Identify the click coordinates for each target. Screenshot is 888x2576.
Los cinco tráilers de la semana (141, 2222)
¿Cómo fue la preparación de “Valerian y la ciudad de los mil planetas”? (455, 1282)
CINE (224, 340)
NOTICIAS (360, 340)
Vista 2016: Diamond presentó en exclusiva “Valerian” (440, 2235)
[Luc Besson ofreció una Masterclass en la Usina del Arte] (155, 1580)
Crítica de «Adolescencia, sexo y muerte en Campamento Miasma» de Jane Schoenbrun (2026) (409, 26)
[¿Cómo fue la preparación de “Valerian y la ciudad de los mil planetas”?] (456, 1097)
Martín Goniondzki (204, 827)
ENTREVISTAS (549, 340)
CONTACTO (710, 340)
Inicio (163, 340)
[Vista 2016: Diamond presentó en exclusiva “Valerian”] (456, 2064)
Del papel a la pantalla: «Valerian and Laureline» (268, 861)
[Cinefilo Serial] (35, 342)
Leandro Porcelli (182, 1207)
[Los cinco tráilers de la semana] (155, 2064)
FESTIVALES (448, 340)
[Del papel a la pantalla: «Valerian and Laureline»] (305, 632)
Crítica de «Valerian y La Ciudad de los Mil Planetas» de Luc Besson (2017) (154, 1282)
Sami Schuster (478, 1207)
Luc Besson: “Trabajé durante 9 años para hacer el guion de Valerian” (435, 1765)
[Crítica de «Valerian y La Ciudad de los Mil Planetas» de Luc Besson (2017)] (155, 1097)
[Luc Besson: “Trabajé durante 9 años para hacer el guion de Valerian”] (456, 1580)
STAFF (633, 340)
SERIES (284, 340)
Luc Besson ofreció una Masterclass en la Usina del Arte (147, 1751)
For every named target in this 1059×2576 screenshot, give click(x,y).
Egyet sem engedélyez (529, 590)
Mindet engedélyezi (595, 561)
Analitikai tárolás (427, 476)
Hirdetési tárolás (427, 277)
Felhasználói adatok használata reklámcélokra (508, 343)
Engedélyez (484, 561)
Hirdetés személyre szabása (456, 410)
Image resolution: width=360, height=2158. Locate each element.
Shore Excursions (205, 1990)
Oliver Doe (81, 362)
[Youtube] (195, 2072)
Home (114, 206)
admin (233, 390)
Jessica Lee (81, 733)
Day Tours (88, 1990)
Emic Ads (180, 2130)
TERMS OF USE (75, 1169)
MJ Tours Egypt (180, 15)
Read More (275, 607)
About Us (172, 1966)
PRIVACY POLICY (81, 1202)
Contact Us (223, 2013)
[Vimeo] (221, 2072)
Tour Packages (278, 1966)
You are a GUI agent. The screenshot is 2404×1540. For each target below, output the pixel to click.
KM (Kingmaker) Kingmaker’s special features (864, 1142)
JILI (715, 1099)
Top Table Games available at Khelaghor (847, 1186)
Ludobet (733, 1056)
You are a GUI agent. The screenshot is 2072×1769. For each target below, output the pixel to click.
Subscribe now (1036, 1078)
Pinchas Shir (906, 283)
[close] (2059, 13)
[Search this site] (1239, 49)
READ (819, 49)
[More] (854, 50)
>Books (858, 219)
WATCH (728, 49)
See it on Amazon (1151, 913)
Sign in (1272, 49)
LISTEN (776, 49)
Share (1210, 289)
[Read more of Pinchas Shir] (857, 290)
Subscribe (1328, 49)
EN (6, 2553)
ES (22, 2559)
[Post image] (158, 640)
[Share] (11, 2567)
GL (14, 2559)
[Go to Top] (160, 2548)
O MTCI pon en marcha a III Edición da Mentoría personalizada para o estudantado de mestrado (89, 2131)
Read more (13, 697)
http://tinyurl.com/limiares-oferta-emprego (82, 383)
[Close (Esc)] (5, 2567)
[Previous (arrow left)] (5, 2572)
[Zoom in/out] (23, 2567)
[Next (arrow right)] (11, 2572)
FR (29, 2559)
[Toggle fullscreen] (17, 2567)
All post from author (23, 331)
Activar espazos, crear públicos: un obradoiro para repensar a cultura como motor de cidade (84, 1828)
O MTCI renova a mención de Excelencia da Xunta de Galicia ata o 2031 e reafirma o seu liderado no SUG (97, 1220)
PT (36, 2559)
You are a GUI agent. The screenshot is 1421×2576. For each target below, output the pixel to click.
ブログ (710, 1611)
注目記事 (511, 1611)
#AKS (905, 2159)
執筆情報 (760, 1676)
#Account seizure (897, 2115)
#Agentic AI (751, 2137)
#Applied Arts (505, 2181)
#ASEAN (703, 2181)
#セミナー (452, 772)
####################
YOUR OBJECTIVE ▸ Where a line of the records has the string "exclusiva", copy that line.

TASK SOLUTION ▸
Vista 2016: Diamond presentó en exclusiva “Valerian” (440, 2235)
[Vista 2016: Diamond presentó en exclusiva “Valerian”] (456, 2064)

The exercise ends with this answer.